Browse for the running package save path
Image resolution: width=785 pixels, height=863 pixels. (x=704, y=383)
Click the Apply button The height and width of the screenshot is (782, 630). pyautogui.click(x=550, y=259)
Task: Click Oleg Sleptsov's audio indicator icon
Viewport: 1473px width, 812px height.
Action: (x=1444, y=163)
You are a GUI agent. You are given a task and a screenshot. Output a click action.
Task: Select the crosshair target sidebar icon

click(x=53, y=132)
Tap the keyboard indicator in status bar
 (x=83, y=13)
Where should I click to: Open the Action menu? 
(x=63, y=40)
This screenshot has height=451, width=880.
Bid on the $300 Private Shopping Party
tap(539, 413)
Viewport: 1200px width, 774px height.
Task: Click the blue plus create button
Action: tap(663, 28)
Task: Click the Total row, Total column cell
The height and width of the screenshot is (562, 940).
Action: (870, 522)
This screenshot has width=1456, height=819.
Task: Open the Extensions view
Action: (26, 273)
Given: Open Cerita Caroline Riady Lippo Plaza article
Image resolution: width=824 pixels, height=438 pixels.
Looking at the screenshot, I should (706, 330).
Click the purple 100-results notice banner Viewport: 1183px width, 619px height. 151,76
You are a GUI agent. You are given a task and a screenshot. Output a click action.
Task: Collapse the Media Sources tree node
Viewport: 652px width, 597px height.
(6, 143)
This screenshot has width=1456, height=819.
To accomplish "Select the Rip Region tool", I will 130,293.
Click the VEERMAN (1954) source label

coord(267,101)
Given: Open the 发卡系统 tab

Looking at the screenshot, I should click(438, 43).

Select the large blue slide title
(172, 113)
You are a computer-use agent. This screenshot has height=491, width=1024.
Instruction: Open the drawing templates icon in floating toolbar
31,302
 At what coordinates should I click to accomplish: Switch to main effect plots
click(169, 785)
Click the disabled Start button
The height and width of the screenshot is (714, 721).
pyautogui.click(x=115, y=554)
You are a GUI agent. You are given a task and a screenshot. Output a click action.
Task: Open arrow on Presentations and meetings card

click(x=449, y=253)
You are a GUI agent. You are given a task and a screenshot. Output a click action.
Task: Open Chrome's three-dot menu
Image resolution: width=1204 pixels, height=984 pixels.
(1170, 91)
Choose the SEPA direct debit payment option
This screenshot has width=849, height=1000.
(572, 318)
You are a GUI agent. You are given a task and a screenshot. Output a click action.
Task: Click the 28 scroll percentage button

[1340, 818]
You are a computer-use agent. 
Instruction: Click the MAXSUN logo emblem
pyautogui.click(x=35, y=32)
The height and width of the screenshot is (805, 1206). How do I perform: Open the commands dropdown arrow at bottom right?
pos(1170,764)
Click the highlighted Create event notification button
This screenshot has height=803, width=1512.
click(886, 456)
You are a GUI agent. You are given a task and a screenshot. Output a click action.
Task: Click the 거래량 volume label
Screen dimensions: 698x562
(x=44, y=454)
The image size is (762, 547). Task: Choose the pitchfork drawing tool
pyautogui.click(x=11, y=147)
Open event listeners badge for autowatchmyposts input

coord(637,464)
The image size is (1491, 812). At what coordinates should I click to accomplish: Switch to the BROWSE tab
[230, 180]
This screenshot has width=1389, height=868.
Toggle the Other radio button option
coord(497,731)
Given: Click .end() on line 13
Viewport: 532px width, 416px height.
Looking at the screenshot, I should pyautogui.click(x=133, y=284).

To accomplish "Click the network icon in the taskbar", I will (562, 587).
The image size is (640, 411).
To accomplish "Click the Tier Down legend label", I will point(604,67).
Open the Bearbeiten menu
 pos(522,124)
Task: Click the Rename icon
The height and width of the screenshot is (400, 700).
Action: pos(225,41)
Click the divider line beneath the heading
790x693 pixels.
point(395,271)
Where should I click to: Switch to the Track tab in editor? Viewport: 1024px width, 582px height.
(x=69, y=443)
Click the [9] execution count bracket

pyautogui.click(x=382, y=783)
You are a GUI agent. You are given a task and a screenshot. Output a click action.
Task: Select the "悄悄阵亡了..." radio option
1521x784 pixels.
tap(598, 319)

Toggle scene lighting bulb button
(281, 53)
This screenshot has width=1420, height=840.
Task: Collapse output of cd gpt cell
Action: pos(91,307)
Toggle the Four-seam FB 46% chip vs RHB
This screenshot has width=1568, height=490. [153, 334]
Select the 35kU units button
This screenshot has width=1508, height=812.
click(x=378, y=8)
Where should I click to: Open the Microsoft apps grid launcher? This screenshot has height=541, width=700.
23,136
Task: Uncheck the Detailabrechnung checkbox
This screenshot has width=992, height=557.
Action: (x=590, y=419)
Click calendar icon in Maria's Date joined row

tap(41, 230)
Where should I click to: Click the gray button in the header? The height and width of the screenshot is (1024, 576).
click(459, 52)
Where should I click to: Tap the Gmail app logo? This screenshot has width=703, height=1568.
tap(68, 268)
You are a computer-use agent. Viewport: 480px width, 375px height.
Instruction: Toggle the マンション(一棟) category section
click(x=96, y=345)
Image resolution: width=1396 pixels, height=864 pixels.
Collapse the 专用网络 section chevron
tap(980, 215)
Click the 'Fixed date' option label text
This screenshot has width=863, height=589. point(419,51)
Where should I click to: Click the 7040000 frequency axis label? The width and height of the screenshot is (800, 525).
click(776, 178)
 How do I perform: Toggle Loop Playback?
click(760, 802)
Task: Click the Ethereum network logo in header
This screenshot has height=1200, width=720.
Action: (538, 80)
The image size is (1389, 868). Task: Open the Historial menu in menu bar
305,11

++++++++++

GIVEN EXERCISE — Copy the lines above word for word, starting with the first line and ending with the line containing "Click the purple", including that line.

FULL ANSWER —
Browse for the running package save path
Image resolution: width=785 pixels, height=863 pixels. (x=704, y=383)
Click the Apply button The height and width of the screenshot is (782, 630). pyautogui.click(x=550, y=259)
Task: Click Oleg Sleptsov's audio indicator icon
Viewport: 1473px width, 812px height.
Action: (x=1444, y=163)
You are a GUI agent. You are given a task and a screenshot. Output a click action.
Task: Select the crosshair target sidebar icon

click(x=53, y=132)
Tap the keyboard indicator in status bar
 (x=83, y=13)
Where should I click to: Open the Action menu? 
(x=63, y=40)
This screenshot has height=451, width=880.
Bid on the $300 Private Shopping Party
tap(539, 413)
Viewport: 1200px width, 774px height.
Task: Click the blue plus create button
Action: tap(663, 28)
Task: Click the Total row, Total column cell
The height and width of the screenshot is (562, 940).
Action: (870, 522)
This screenshot has width=1456, height=819.
Task: Open the Extensions view
Action: (26, 273)
Given: Open Cerita Caroline Riady Lippo Plaza article
Image resolution: width=824 pixels, height=438 pixels.
Looking at the screenshot, I should (706, 330).
Click the purple 100-results notice banner Viewport: 1183px width, 619px height. 151,76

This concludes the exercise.